Boje, who is in India to play for 'Hyderabad Heroes' in the Indian Cricket League (ICL), was last week issued a notice by the Delhi Police to join the investigations in connection with the 2000 match fixing scandal, also involving late Proteas skipper Hansie Cronje, was questioned at the Delhi Police Officers' Mess in R K Puram in South Delhi.

The notice has been issued to Boje under Section 160 of the Code of Criminal Procedure, which requires the attendance of a person if they are found to be ''acquainted with the facts and circumstances of the case''.

The 34-year-old left-arm spinner arrived at the Mess accompanied by a senior official of the South African High Commission.

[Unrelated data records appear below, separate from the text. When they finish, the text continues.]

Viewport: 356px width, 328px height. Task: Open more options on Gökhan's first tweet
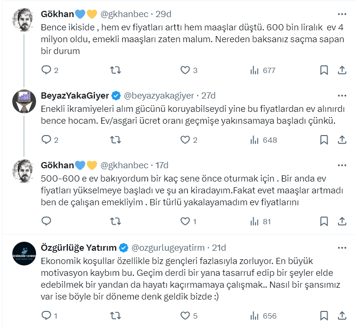341,14
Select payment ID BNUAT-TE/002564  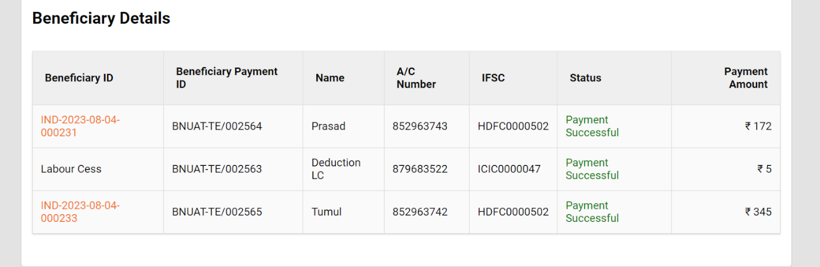(x=217, y=126)
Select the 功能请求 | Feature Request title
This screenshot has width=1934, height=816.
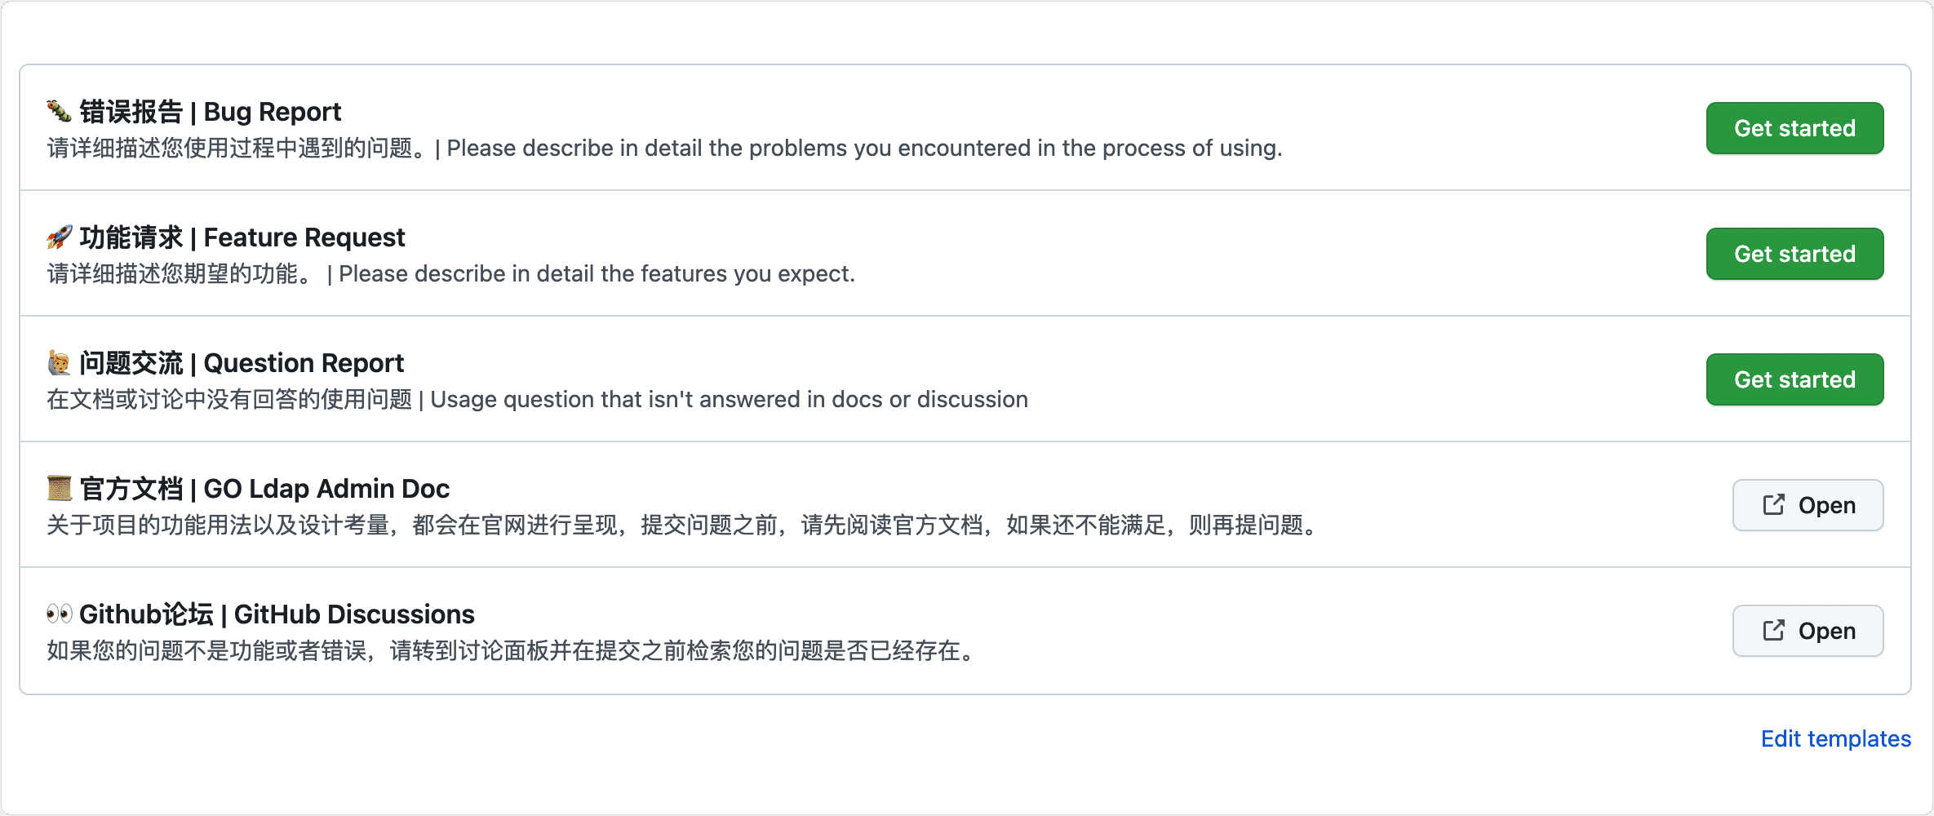click(242, 237)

The questioning, which began at around 1100 hours, lasted for about an hour.

Briefing reporters after the questioning, Additional Commissioner of Police (Crime Branch), Satyendra Garg, said, ''Boje was questioned in connection with the match fixing case of 2000. We wanted to question him on certain things pertaining to the case.

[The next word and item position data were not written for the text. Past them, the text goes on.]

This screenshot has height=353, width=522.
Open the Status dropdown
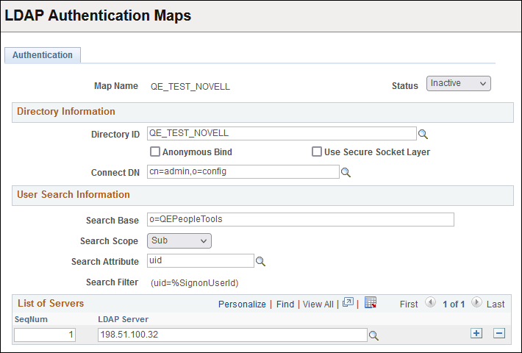[x=458, y=84]
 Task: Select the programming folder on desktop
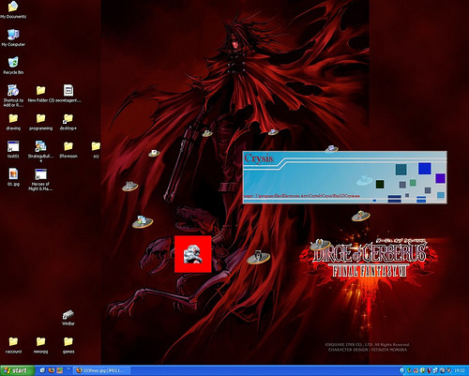pyautogui.click(x=40, y=122)
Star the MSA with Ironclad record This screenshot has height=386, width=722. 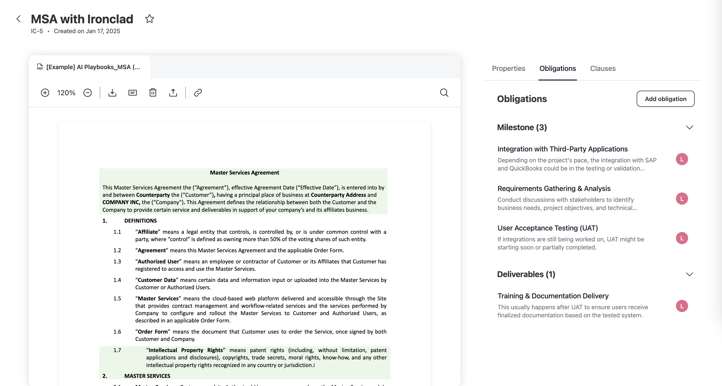[149, 19]
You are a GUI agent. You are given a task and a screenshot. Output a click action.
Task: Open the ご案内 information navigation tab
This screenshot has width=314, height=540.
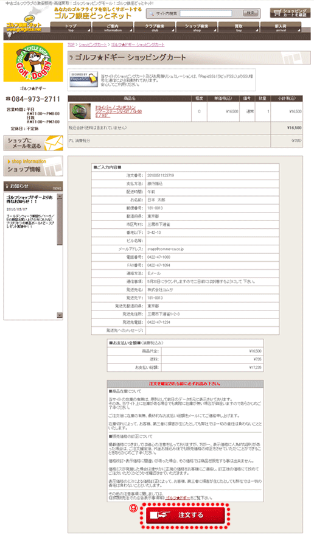point(113,27)
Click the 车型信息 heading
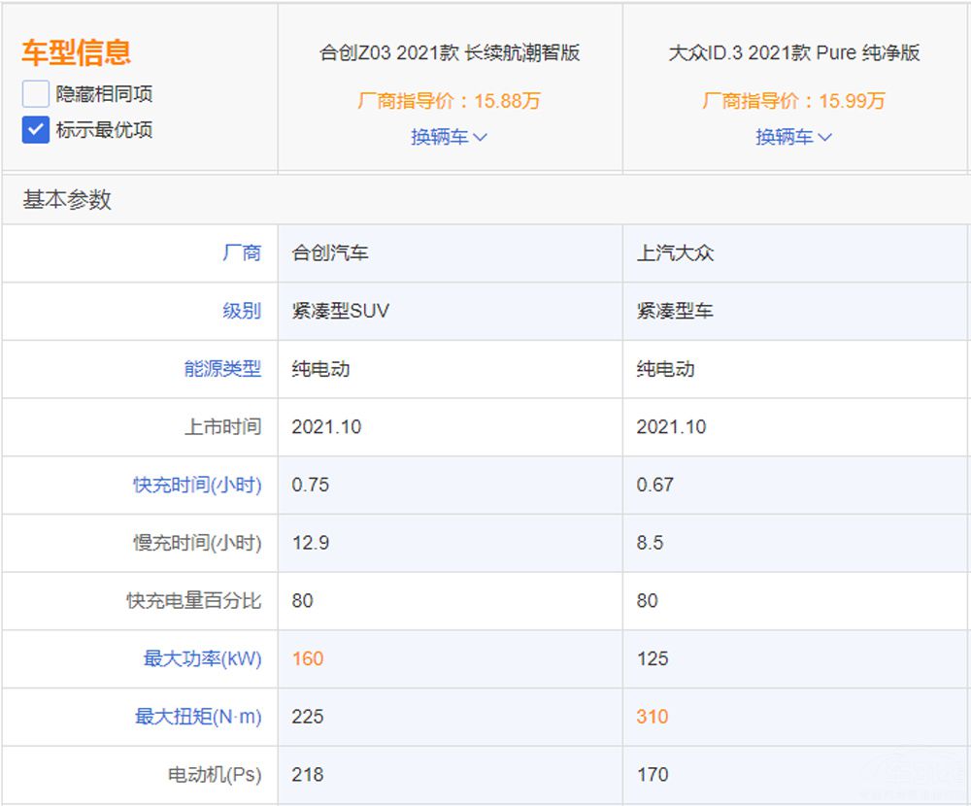The width and height of the screenshot is (971, 806). click(x=77, y=51)
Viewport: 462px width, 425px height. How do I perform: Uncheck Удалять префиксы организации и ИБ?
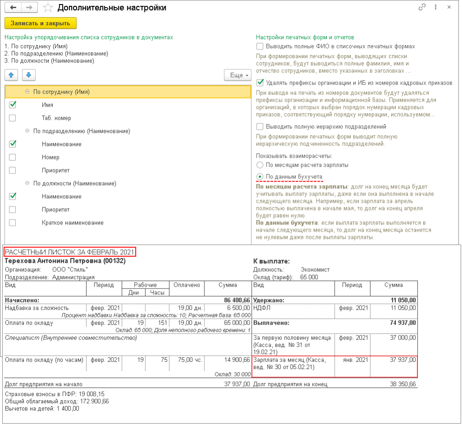pyautogui.click(x=260, y=83)
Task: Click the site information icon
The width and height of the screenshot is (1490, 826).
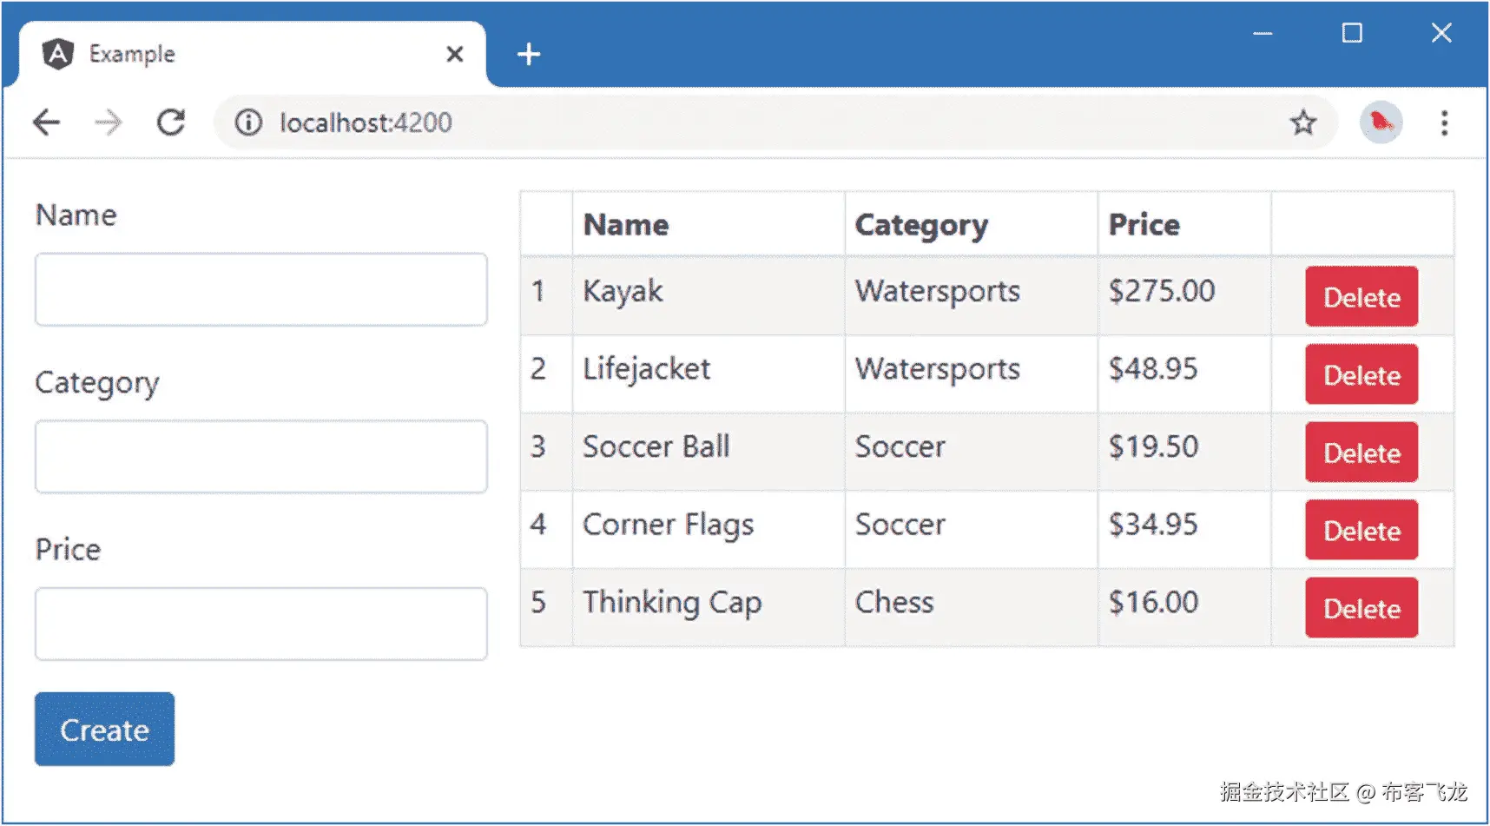Action: 248,122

Since Nicky Boje is in India, we wanted to clarify a few things which are in the records against him so that case can move ahead.'' Mr Garg also said that the cricketer was very cooperative during his questioning and gave a satisfactory reply to all the querries posed to him.

Boje, Cronje and opener Herschelle Gibbs were the South African cricketers whose name popped up in the scam after Delhi Police intercepted Cronje's conversation with bookies in India.

The former Protea skipper later admitted to striking deals for fixing matches during the India-South Africa ODI in 2000.

Apart from Cronje, Boje and Gibbs were also found guilty of playing a part in the match-fixing scandal by the King's Commission inquiry held in South Africa. Later, both the cricketers were heavily fined, but somehow got away with just six-month bans for their involvement in the scam.